In the middle of all the running there comes a time for absolute stillness. When it's necessary to stop and clear your mind of all the questions you've been asked, all the street signs you've followed, all the nights you've been too tired to sleep and mornings you've been too stiff to move.
There are layers of what we call "suffering". What we've been doing this month is "hurting", not suffering. It's a layer of pain laid over a fatigue deep enough to make us weep at times, but it is not suffering. Suffering is pain of the soul, the kind that comes at the loss of a spouse, a child, a loved one, or even the realization that the justice and fairness you took for granted as a child were never available to everyone, and are less and less available now to anyone. Suffering is being hungry, homeless and helpless to do anything about it. No jobs "to get", nowhere to turn and a compassion deficit in every direction.

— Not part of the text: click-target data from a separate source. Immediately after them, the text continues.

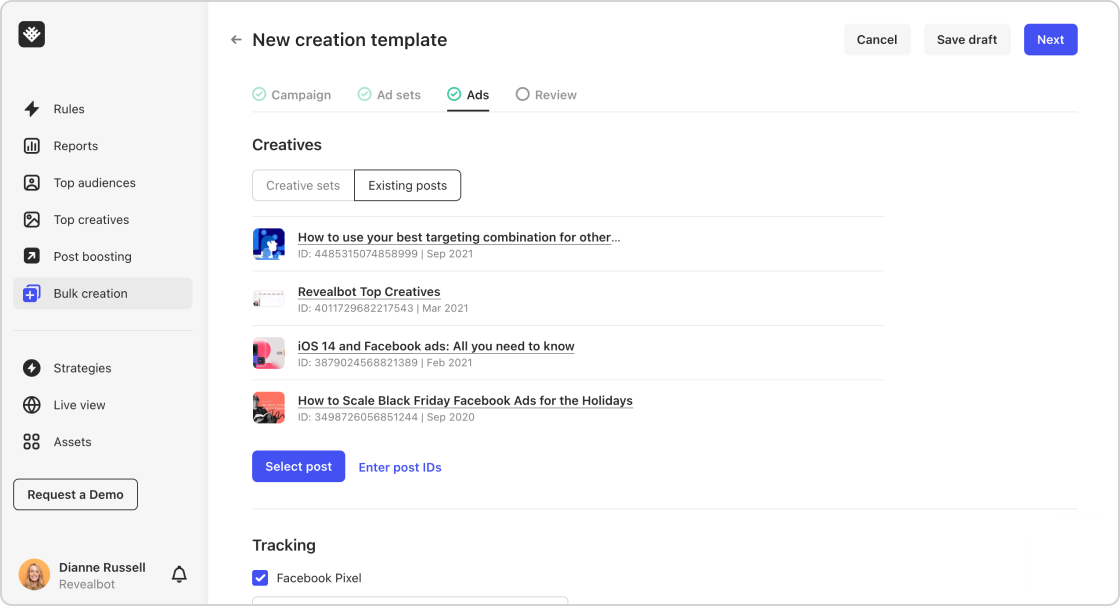This screenshot has width=1120, height=606.
Task: Select the Existing posts option
Action: click(x=407, y=185)
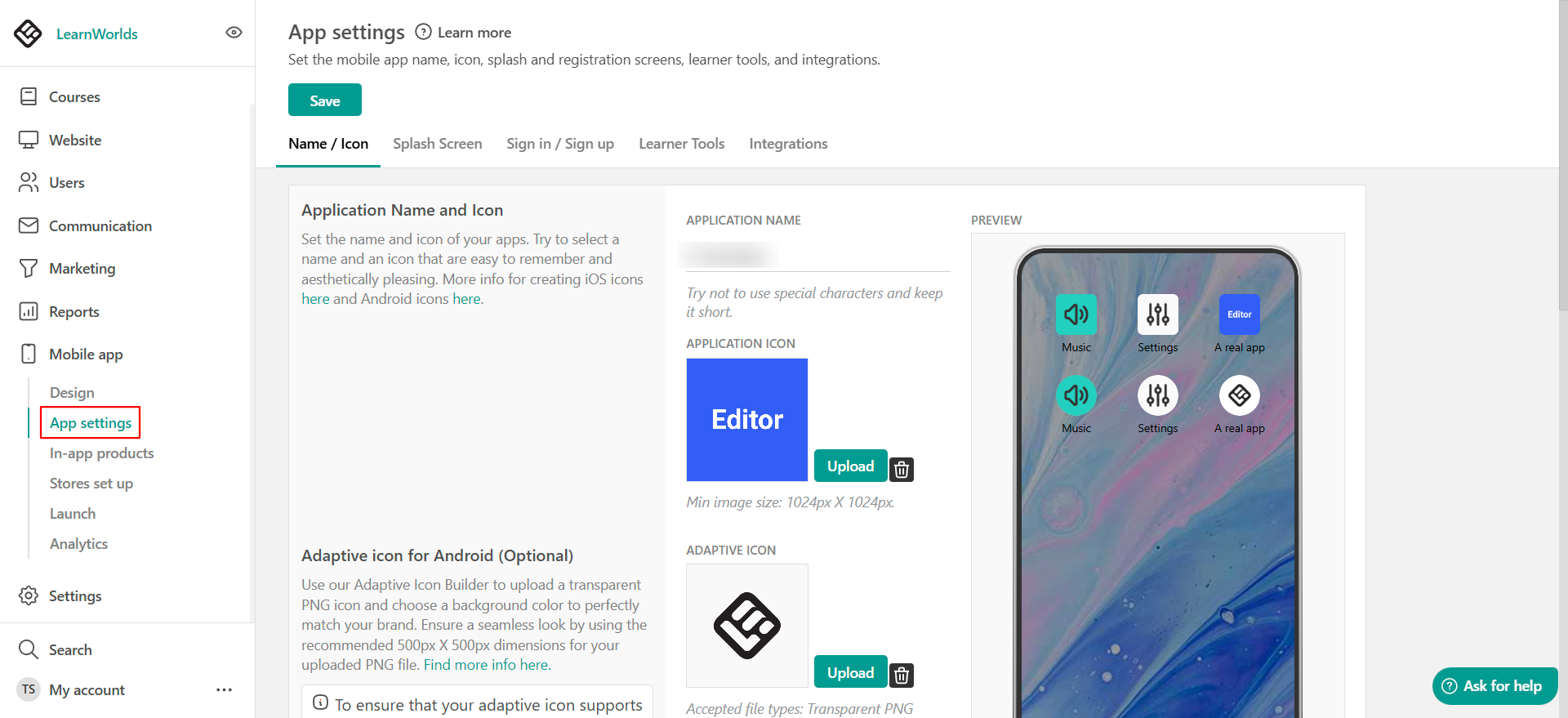The image size is (1568, 718).
Task: Click the green Save button
Action: (x=325, y=100)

Being unable to do anything about this lack of compassion for those suffering deprivation and want is what causes me to suffer, not my own minimal aches and pains. I can subdue my physical discomfort with a pain pill and some meditation. I need something more powerful for my suffering; thus The Great Bell Chant; also known as The End of Suffering, though I admit it brings me to tears as well.
If you don't see the embedded video click here: http://youtu.http://youtu.be/ja20ib2PljI
Narration by Zen Teacher Thích Nhất Hạnh, chant by brother Phat Niem, music composed by Gary Malkin. Absolutely beautiful photography and vocals.
Teacher Thích Nhất Hạnh (Thầy), who is 88 and has been frail for the last two years, suffered a severe brain hemorrhage on 11 November and is a semi-conscious state in hospital in Plum Village monastery and mindfulness practice center in France. The Plum Village Sangha ask for prayers for Thầy's recovery.